Recovery- recovery from anything- is one of the most badass, awesome, prideful things a person can do. But, it’s so hard. Know that it is possible. Whether you’re a parent or friend of someone struggling, or hurting and wishing for recovery yourself, my advice is: Do. Not. Give. Up.
If it weren’t for my family, I can guarantee you I would have been a goner. Because when I didn’t care, they did. For that, I am eternally grateful. Ashamed I got to that place, but so, so thankful for the family I have the fortune of belonging.
If you’re feeling like the weight of the world is stopping you, you must do the uncomfortable. What you know, the world you are living in with addiction- you can’t trust the person living this life. You must get used to being uncomfortable. You must trust that some other people know better than you. You must receive the help offered to you. And then tomorrow, you have to choose the same thing.
You can get to the other side. I know it because I still can’t believe it myself that I was that girl fighting myself and the world not too long ago.
Recovery is hard. But man, is it worth it. You are worth it.
I crossed paths with Sloane back in college at a rather unique time in my own life.
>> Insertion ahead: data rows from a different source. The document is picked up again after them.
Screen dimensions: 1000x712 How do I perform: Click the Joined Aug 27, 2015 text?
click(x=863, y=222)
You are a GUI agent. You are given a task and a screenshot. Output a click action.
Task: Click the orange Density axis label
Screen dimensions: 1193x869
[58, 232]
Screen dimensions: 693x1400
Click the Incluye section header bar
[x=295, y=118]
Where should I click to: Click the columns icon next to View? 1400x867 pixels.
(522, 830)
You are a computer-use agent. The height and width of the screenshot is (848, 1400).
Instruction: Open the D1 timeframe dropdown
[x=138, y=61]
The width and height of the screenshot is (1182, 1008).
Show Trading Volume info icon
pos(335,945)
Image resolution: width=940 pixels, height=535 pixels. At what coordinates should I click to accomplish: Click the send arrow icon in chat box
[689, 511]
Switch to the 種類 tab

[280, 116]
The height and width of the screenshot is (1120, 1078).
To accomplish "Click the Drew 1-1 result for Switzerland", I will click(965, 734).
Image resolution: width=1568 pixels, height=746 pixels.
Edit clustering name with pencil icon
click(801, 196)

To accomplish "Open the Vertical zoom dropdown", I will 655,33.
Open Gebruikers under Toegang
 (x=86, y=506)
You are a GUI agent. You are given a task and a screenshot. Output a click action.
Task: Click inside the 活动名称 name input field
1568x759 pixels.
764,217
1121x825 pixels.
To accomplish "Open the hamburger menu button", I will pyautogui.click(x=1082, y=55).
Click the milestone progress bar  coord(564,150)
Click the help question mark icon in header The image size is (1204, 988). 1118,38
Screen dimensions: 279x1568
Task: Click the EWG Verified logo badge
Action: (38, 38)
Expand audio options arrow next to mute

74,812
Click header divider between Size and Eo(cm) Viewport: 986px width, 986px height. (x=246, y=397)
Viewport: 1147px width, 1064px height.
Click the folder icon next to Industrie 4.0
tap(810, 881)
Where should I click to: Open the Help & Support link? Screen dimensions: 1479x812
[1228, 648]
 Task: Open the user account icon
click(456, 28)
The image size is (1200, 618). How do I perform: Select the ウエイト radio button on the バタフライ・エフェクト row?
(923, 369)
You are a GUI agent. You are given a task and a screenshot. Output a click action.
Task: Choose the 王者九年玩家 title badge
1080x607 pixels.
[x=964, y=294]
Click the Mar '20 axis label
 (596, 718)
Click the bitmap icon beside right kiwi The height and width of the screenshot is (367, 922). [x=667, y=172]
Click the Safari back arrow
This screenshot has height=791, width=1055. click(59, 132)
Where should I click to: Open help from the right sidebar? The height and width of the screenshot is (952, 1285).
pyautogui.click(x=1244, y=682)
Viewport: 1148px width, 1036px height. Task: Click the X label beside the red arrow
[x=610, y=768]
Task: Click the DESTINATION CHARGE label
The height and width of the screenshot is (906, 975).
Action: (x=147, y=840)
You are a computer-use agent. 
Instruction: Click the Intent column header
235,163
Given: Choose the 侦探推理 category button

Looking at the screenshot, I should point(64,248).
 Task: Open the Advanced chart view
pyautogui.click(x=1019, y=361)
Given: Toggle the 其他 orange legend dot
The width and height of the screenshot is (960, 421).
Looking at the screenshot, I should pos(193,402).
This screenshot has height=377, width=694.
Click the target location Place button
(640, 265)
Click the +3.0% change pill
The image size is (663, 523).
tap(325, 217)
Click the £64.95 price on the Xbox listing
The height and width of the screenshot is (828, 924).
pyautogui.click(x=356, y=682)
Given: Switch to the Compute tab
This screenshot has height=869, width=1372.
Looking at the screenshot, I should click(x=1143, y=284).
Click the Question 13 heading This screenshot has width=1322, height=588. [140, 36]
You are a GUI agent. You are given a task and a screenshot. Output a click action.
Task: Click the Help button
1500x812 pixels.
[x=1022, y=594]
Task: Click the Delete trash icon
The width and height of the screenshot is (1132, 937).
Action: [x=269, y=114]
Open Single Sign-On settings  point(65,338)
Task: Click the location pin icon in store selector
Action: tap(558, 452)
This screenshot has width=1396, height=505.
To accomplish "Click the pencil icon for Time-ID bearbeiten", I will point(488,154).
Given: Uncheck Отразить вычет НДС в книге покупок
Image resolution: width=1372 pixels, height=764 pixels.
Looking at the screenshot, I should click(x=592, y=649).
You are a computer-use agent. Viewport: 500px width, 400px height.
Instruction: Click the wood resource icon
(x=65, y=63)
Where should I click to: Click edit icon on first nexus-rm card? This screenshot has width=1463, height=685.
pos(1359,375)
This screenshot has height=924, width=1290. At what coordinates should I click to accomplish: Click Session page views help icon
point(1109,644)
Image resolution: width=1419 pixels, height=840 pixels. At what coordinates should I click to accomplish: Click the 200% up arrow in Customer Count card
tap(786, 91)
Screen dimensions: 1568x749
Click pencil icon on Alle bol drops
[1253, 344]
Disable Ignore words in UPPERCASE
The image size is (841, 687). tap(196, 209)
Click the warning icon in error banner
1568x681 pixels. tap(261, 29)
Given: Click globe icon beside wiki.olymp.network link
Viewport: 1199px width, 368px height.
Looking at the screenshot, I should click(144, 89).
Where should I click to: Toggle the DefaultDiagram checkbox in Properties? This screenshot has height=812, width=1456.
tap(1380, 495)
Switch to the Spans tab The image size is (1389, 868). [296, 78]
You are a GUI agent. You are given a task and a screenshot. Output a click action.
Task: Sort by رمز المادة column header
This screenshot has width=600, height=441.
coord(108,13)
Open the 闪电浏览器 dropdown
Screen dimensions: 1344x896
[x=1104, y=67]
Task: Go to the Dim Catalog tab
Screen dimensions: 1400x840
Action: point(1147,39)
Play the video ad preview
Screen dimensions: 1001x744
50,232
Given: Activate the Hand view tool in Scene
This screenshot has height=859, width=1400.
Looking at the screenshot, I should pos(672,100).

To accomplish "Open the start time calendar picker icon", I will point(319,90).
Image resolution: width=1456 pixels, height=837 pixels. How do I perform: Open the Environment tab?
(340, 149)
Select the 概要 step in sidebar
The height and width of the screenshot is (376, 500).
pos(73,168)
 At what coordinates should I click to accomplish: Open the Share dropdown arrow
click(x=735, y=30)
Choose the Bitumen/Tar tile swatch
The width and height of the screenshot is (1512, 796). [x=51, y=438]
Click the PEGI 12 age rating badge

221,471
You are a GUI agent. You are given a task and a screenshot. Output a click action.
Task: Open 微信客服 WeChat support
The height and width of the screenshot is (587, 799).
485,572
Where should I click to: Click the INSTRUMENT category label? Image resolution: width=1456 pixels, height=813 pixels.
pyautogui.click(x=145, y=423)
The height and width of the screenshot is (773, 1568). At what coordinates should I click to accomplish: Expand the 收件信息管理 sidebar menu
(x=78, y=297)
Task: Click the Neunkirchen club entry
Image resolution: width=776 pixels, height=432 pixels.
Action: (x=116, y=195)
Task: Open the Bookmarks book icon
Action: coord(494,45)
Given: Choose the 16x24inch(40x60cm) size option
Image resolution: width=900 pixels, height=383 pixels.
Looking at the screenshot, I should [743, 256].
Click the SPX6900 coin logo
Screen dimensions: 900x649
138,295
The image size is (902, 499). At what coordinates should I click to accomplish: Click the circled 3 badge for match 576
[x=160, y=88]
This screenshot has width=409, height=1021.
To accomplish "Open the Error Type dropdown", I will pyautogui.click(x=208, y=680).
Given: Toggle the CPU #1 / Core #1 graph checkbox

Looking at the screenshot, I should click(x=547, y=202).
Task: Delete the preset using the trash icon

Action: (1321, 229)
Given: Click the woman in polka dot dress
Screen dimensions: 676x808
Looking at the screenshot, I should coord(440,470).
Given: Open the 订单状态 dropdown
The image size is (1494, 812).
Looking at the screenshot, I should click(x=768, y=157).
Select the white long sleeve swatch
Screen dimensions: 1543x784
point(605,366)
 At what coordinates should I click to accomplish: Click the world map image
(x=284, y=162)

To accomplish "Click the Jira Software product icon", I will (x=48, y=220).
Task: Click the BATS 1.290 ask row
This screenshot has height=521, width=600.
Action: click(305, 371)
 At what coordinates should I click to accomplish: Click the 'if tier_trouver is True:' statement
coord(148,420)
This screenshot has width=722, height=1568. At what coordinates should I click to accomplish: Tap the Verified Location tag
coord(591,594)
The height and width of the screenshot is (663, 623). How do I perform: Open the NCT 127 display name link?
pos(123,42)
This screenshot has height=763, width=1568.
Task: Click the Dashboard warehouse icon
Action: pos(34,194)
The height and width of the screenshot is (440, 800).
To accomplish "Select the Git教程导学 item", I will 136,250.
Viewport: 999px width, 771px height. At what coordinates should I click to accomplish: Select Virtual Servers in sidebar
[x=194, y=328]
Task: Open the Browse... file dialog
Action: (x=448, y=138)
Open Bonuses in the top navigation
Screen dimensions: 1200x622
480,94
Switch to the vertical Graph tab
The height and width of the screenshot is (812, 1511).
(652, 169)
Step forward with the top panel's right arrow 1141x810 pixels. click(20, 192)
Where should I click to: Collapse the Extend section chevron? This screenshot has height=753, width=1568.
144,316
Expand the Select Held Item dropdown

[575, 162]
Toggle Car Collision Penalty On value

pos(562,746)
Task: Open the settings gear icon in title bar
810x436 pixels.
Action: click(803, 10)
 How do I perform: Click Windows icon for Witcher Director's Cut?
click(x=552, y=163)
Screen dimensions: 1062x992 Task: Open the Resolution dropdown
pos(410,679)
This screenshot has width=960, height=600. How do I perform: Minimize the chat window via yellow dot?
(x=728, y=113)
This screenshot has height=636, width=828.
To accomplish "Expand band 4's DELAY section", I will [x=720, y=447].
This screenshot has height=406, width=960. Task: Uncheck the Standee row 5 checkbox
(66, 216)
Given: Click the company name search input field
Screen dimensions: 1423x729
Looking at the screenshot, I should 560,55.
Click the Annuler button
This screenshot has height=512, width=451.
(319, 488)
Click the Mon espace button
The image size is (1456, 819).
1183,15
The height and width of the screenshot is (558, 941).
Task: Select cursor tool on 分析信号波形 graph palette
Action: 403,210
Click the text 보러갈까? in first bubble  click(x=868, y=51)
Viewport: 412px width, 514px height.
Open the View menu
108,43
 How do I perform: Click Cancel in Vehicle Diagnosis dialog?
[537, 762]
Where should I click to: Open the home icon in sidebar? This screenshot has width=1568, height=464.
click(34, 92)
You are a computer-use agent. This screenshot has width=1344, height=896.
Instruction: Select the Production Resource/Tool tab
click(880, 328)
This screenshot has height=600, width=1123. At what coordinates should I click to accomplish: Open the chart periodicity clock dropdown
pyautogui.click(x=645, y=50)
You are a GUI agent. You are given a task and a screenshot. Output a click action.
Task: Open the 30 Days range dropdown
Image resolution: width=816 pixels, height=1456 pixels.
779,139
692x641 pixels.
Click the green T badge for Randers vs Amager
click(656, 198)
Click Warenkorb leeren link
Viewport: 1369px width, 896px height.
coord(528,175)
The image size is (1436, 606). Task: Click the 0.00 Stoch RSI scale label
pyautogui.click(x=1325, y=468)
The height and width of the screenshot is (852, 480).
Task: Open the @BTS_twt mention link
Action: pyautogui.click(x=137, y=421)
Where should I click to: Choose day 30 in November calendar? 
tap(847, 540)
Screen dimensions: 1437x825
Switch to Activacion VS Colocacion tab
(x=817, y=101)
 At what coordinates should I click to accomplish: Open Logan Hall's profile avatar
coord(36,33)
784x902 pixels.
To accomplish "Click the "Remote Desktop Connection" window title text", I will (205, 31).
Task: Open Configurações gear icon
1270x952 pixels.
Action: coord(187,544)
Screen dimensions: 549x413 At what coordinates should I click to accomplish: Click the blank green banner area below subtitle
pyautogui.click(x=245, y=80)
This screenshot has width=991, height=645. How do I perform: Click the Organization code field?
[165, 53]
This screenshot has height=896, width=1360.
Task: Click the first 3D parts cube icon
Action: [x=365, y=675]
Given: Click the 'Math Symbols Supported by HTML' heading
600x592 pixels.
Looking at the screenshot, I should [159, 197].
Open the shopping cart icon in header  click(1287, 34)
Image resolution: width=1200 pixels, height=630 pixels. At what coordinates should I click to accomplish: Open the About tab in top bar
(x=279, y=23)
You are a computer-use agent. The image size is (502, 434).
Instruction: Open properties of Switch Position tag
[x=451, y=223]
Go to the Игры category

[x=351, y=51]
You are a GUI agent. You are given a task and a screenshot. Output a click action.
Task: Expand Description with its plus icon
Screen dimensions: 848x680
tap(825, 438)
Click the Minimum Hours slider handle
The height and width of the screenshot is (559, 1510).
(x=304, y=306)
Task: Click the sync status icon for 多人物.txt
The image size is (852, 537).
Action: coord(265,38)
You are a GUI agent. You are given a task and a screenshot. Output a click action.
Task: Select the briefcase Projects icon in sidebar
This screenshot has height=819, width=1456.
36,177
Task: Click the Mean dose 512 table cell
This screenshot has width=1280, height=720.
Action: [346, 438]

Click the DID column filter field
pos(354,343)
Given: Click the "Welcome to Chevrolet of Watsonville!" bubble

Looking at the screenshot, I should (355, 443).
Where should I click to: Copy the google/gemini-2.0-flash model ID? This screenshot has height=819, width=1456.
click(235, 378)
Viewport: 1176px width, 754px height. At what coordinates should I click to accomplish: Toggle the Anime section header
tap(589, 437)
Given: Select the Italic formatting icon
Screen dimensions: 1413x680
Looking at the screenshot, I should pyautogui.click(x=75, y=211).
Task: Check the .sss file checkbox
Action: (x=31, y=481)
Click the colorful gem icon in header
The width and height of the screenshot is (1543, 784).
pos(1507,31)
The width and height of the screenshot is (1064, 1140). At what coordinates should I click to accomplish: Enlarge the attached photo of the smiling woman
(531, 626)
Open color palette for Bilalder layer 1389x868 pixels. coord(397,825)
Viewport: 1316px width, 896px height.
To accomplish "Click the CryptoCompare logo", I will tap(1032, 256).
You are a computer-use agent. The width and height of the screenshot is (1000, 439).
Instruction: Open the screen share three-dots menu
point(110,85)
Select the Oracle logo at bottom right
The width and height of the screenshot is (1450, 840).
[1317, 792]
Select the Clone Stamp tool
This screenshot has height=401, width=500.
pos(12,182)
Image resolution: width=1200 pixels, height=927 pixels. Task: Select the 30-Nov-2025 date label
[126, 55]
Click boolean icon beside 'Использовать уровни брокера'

We were both athletes at our University, so it was very common for us to run into each other. We were also a part of the same social circle, meaning, all athletes pretty much hung together. We spent a lot of our time in the same facilities on campus when we weren’t trying to balance our TRUE reason for being there…education.
Sloane had already been in recovery by the time I met her, but it was at this point in my life that my own eating disorder was started to control, and take over my life. Looking back on our friendship, and the handful of interactions we had, and have had since, there has always been this level of understanding that I can’t quite put into words, but one I feel nonetheless.
Sloane is just one of those people that has the purest of intentions, and a gentle, kind heart. When I cross paths with people who contain a special kind of light, it makes me wonder about their dark. I cannot say enough how happy it makes me to know that people like Sloane exist.
Thank you for being here. Thank you for reading.